2- MOBILITY IS THE NORM
Perimeter security – filtering traffic at a limited number of known entry points to the corporate network – is no longer adequate. Mobility is changing the game. People on the move now take their information resources with them – laptops, PDAs, smartphones – beyond the protection of the corporate firewall; corporate information is on the move, and needs protection.
3- VOICE APPLICATIONS ARE UNDER THREAT
The convergence of voice and data networks is now well under way for most enterprises, as corporate IT managers seek to rationalize network infrastructure and reduce costs.
But even in enterprises not yet deploying VoIP solutions, users, familiar with voice software such as Skype from home use, are unofficially installing the same tools on their business PC, effectively punching holes in corporate perimeter security as these tools open covert tunnels and build “grey” networks extending outside the corporate firewall using proprietary protocols and encryption encapsulated in standard web protocols.
The result is that VoIP, while superficially resembling any other IP-based application and incorporating many of the same vulnerabilities (protocols, clients, servers) also has certain specific characteristics which need to be taken into consideration. To begin with, VoIP, as a real-time application, is especially sensitive to denial of service attacks. The slightest reduction in quality of service quickly impacts the perceived quality of communication and voice service can rapidly become unavailable – and how long can an enterprise survive without the telephone system?

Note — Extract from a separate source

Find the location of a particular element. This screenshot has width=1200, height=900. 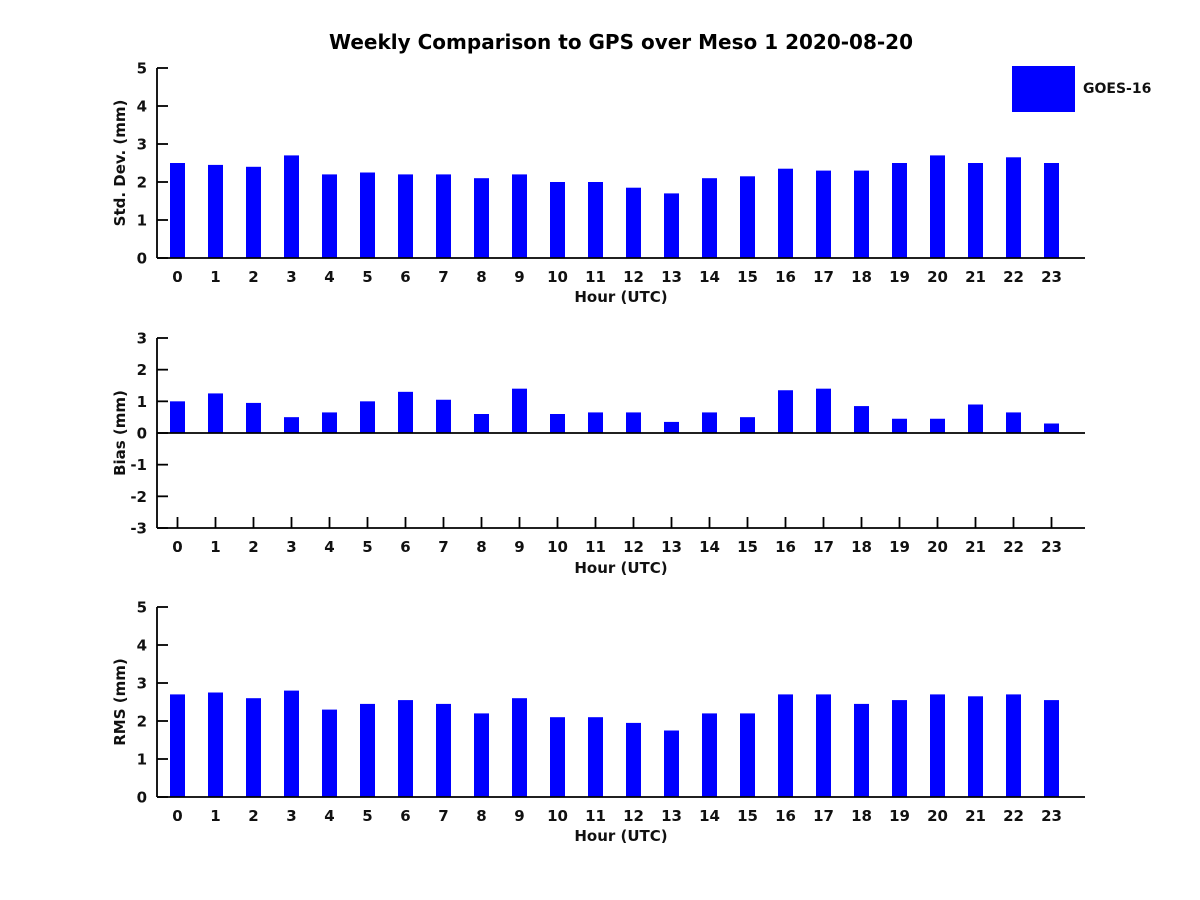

YESTERDAY’S SOLUTIONS ARE INADEQUATE FOR TODAY’S PROBLEMS
As the information security environment evolves, security models based on the system and network architectures of five or ten years ago need to be completely redesigned. Perimeter security is still essential, but is no longer sufficient on its own to guarantee an adequate level of security for corporate information.
A SECURITY REVOLUTION IS NEEDED
Faced with the challenges described above, Arkoon, as a leading specialist in information security, has thought through a new approach which positions information at the core of the security question. New models for information security are built around delivering end-to-end protection for business information, from the datacenter to end point devices.
Arkoon develops products and services for the deployment of global solutions to the information security problems faced by all enterprises – protecting information, communications, and infrastructure.